Added DynamicEmbedding RFC #446

divyashreepathihalli · 2023-05-16T22:40:20Z

Added DynamicEmbedding RFC

rhdong · 2023-05-17T04:23:09Z

rfcs/20230515-DynamicEmbedding.md

+       DynamicEmbedding(
+           input_dim=5,
+           output_dim=2,
+           input_length=5,


Can we support the inputs with dynamic shapes?

input to the layer can be dynamic but if you are asking if input_dim which would be same as vocabulary size - this is not dynamic.

Excellent, thank you for your answer! I would like to know what the input_dim means. From my understanding, input_dim should be less or equal to the vocabulary size, which is fixed when training going on, is it right?
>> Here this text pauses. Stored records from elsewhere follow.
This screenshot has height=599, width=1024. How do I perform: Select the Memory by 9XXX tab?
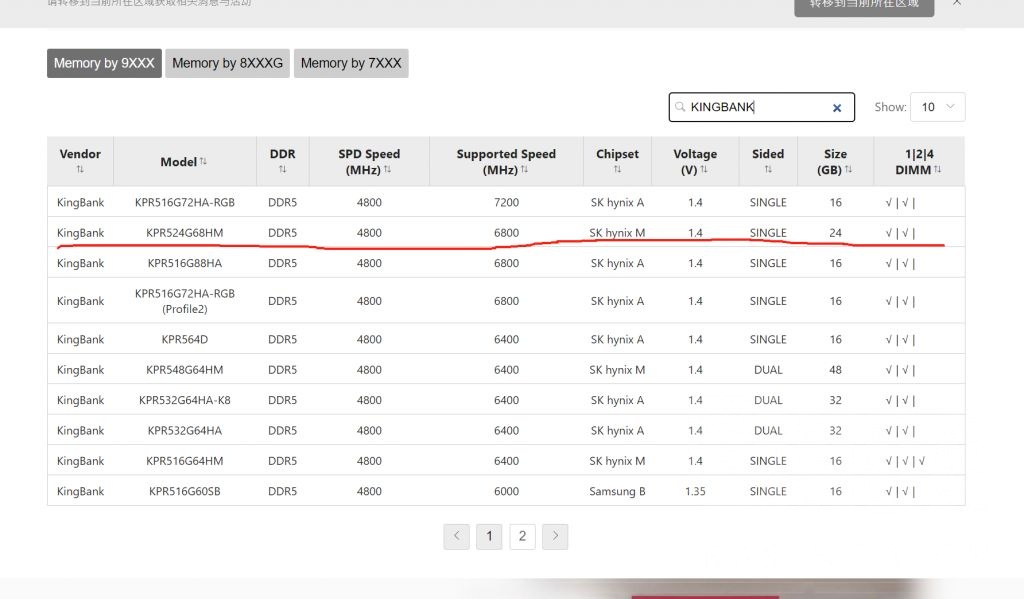104,63
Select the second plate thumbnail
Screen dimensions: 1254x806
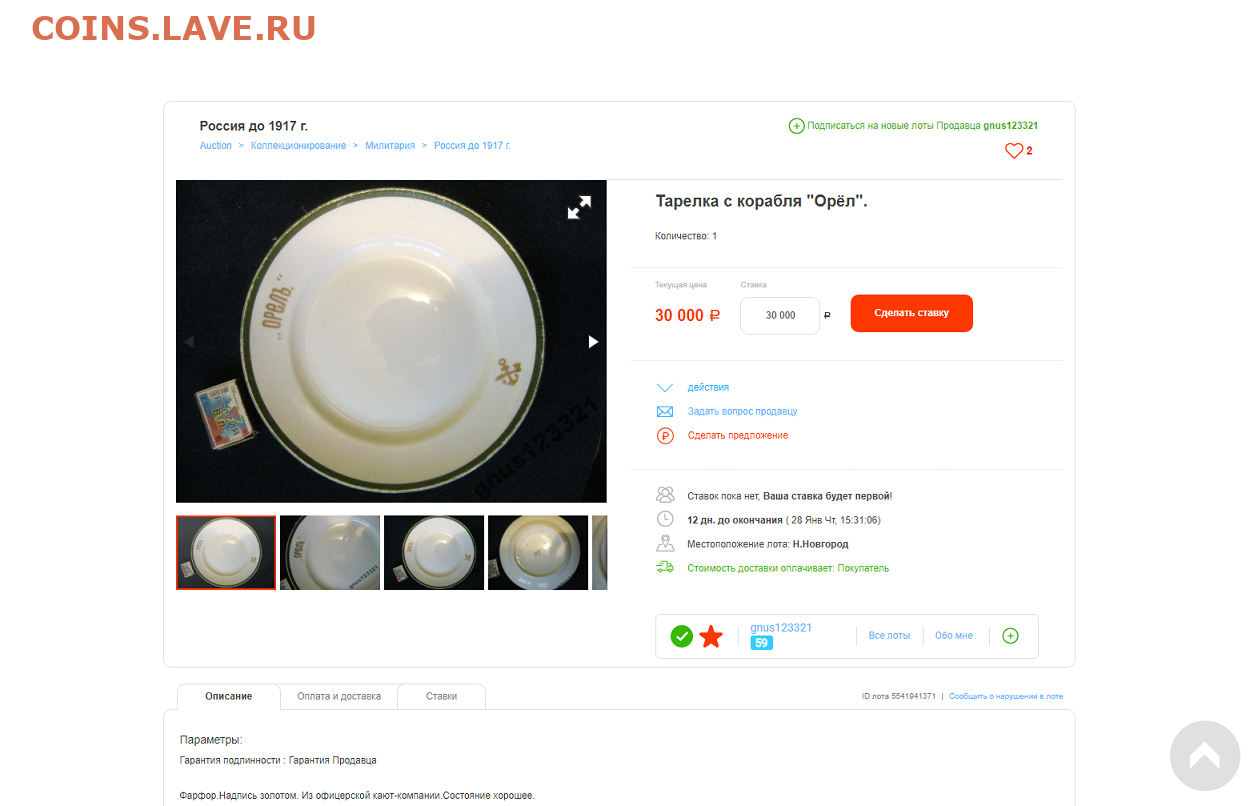(330, 553)
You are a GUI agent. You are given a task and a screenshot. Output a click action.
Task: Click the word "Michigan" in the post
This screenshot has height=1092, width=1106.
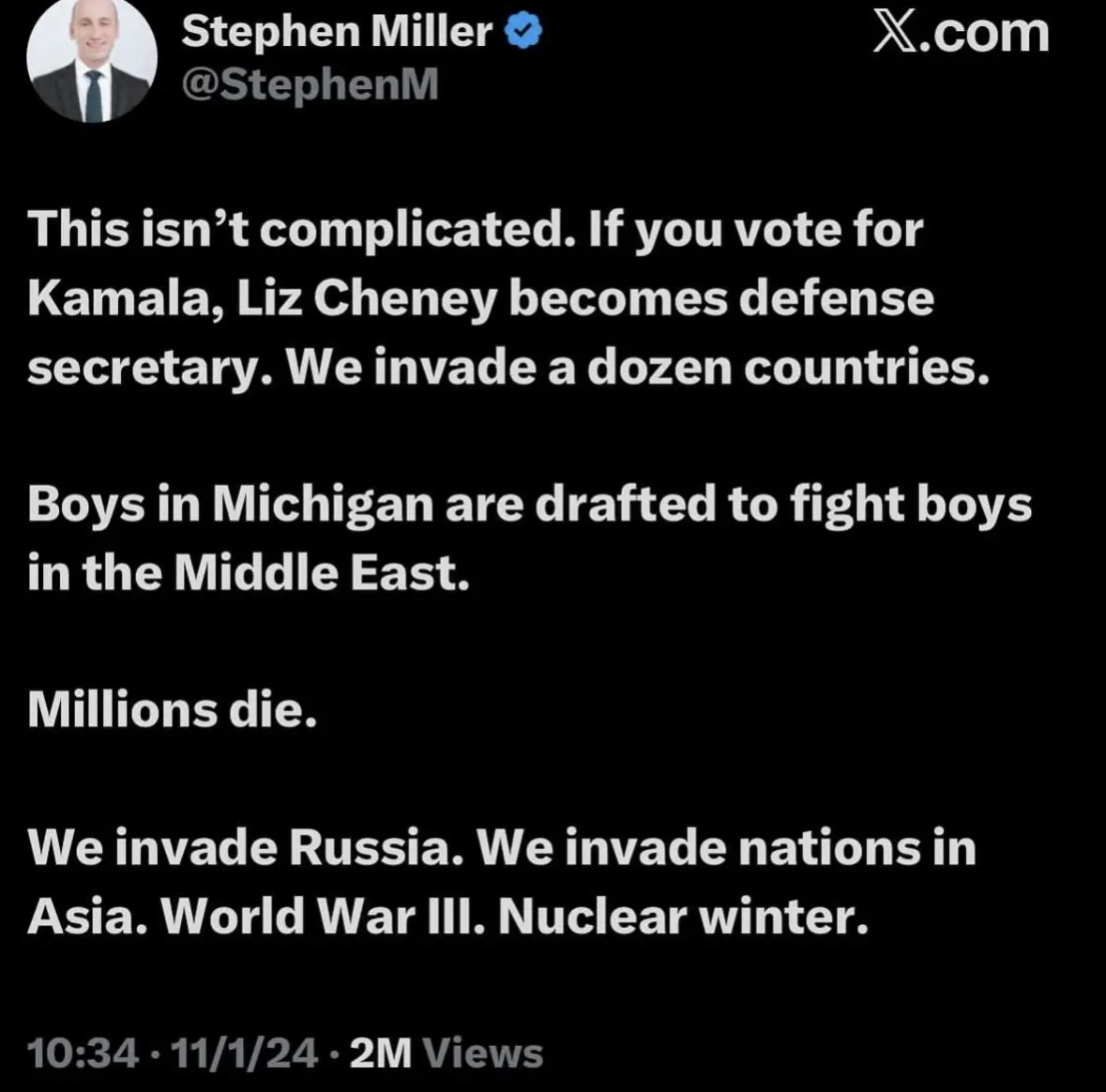pyautogui.click(x=322, y=506)
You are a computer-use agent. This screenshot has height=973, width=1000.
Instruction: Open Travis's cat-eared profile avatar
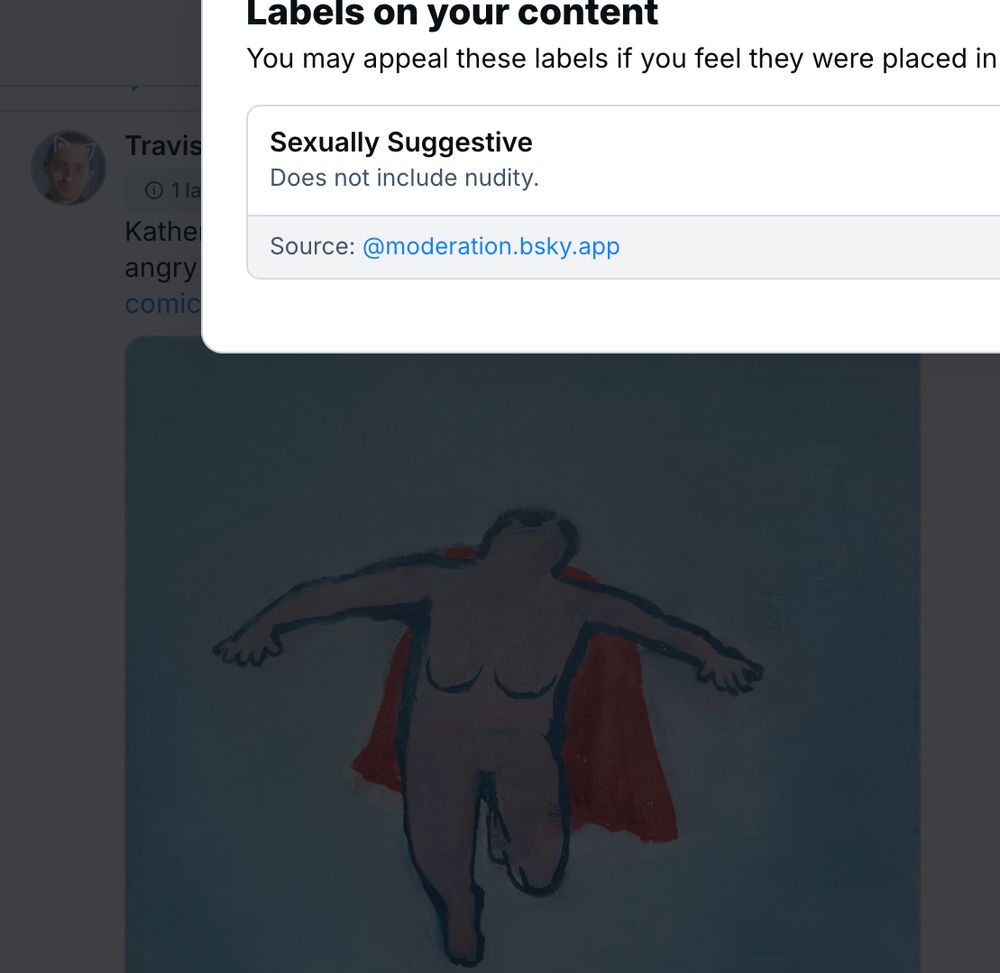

input_dim should be vocabulary size

Thank you for the clarification! If the input_dim and vocabulary size are not dynamic, some critical scenarios may not be supported. Some industrial scenarios of real dynamic embedding request the algorithm engineers to use uint64_t for the encoded features which has a possible range of [0, std::numeric_limits<uint64_t>::max]. That means the input_dim and vocabulary size should not be set cause it's almost unlimited.

@rhdong, I would like to clarify that for the layer initialization inp_dim is vocabulary size(tried to keep it consistent with the [embedding layer](https://www.tensorflow.org/api_docs/python/tf/keras/layers/Embedding#:~:text=.Embedding(-,input_dim%2C,-output_dim%2C%0A%C2%A0%20%C2%A0%20embeddings_initializer) - . The input to the layer can be of any dynamic shape.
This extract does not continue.